Бракосочетание Саргона и Нейты праздновалось почти с царской роскошью. Все князья, сановники и вельможи Фив собрались во дворце новобрачных. Даже царица явилась на праздник, несмотря на свои заботы и опасение оставлять умирающего фараона. Однако Хатасу ничем не выдавала своего глубокого беспокойства. С присущей ей надменной грацией она приветствовала собравшихся, поздравила молодых и заняла приготовленное ей за столом место. Только она не заметила ни бледности, ни убитого вида Нейты, ни чрезвычайного волнения Саргона. Тот не спускал пылающего взора с жены, сидевшей с опущенными глазами и, по — видимому, не замечавшей его присутствия. Жестокое и горькое выражение появилось на губах принца. Глубокий вздох приподнял его пурпурную финикийскую тунику и заставил звякнуть ожерелье, украшавшее шею.

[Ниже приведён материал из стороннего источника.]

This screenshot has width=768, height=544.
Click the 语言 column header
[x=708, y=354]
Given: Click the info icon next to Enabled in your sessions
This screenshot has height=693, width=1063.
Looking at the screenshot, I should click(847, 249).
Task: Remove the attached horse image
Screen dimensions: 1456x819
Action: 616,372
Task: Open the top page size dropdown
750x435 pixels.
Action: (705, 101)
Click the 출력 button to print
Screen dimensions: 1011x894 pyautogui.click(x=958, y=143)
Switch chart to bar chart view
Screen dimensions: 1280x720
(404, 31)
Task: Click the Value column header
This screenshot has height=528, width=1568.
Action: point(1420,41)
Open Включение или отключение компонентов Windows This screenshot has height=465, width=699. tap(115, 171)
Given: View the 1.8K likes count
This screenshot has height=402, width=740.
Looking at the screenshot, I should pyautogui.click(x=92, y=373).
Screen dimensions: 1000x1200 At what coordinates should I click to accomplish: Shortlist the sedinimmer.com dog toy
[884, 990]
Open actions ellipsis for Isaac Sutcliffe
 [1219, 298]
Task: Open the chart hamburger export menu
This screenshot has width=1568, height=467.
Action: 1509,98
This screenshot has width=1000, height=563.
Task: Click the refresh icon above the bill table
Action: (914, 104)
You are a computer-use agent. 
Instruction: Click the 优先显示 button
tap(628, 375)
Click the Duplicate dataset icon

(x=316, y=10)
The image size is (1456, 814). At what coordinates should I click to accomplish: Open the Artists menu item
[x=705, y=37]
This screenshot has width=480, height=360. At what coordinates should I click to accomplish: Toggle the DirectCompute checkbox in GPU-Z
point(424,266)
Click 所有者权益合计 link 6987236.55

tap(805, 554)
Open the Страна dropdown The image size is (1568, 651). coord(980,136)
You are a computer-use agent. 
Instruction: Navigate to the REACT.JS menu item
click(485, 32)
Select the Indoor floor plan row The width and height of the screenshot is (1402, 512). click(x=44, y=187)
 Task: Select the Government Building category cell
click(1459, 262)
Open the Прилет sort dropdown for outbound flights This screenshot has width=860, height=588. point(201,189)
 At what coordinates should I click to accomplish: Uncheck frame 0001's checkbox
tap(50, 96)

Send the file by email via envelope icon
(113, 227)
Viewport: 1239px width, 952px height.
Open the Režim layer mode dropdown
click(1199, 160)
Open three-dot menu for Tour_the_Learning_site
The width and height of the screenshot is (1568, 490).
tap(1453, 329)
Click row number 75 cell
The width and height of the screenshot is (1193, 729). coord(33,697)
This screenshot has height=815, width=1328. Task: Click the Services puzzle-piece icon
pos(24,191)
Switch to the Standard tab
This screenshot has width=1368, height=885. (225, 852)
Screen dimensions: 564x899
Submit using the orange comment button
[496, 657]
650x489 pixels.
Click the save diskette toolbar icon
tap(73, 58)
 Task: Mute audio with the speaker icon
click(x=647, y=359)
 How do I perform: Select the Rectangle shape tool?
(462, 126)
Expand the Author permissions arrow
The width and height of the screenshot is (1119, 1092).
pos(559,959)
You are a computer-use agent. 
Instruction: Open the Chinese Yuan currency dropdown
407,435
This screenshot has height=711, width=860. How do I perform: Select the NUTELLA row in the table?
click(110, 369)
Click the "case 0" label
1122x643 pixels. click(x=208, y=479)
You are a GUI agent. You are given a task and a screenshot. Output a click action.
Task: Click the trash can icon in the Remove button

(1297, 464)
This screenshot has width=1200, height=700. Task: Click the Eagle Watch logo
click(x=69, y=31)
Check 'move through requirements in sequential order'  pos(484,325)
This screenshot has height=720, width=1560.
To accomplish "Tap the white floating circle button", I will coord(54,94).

С трудом овладев собой, он поднял кубок, чтобы выпить за здоровье своей славной царственной покровительницы. После пира Хатасу вернулась во дворец со своей свитой, в которой были и Сэмну, и Хнумготен. Отъезд царицы только увеличил веселье пирующих, стеснявшихся в ее присутствии.
Разговоры становились все шумней и шумней. Вино начинало горячить головы.
Нарядная, оживленная и веселая толпа рассыпалась по комнатам, террасам и садам. Саргон, окруженный гостями, вынужден был любезно исполнять обязанности хозяина дома. Сатати занялась женщинами. Своим вежливым оживлением она старалась маскировать апатично — грустное настроение новобрачной. Наступила ночь — наступила быстро, без сумерек, как это бывает в Египте. Но все уже было освещено лампионами и факелами. Горевшая в вазах смола красноватым светом освещала темную зелень деревьев. С нетерпением поджидая удобной минуты, Роанта, продолжая разговаривать с невестой, увела ее в темную аллею.
— Иди за мной скорей, — прошептала она, поспешно увлекая подругу к беседке.
Заинтригованная таинственностью Роанты, Нейта поспешно пошла за нею, стараясь узнать, куда это она ее ведет.
Скоро они поравнялись с небольшим домиком, состоявшим из одной комнаты с террасой, выходящей на Нил. Сэмну построил эту беседку, чтобы уходить сюда, когда у него появлялось желание поработать в полном одиночестве.
— Подожди меня минутку, — сказала Роанта, входя в беседку.
Маленькая комнатка, слабо освещенная факелами, прикрепленными к стене, была пуста. Но как только Роанта показалась на террасе, из тени выступил мужчина в костюме рыбака.
— Это ты, Рома? — спросила женщина.
— Да.
— В таком случае, пойдем! Я привела Нейту.
— Где же ты, Роанта, мне страшно здесь! — позвала Нейта.